## What the exercise asks
State how many lines of the listing contain the string "Open", treating uppercase and lowercase as different, and reply with the number alone.

Word and element pointing entries:
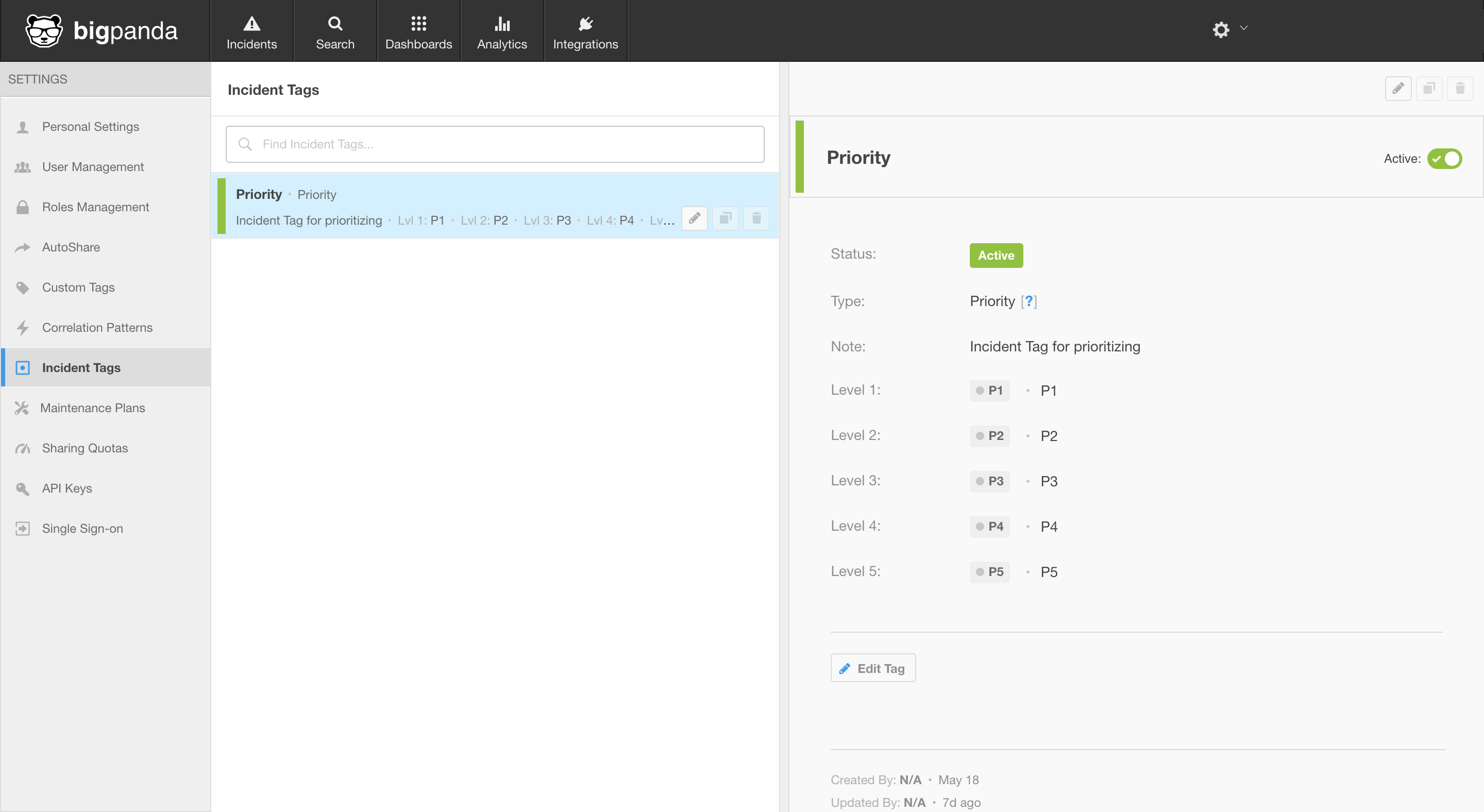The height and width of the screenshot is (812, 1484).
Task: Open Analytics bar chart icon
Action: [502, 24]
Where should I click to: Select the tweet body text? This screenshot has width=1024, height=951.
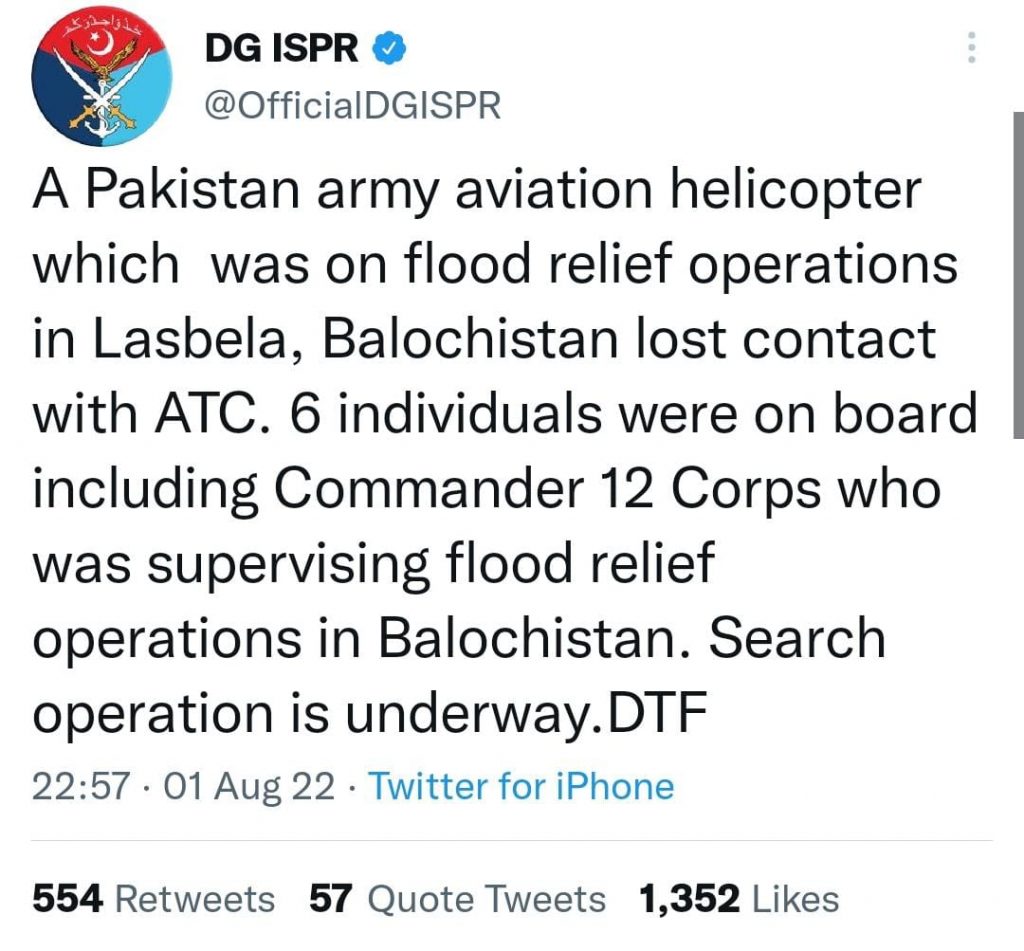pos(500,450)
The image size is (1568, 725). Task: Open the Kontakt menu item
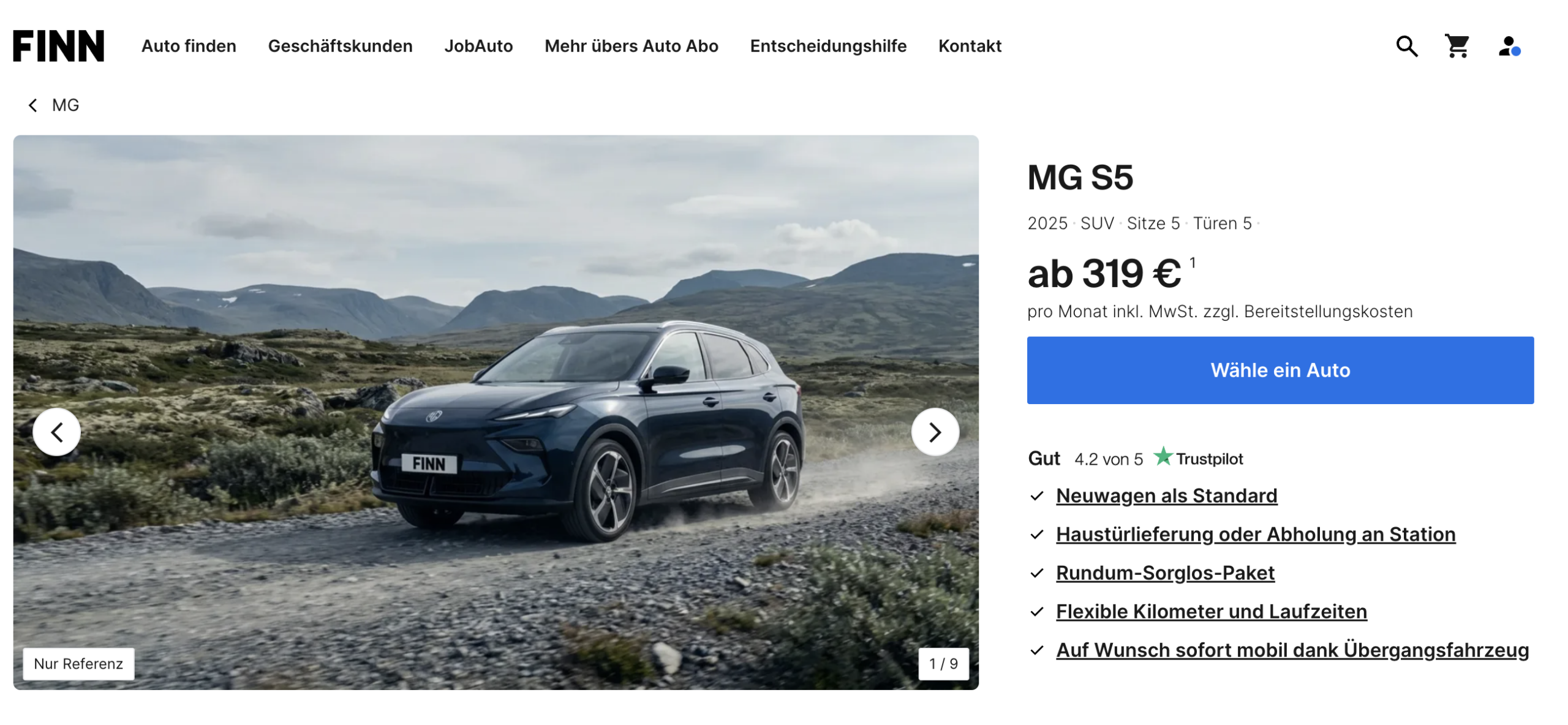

## Correct result
2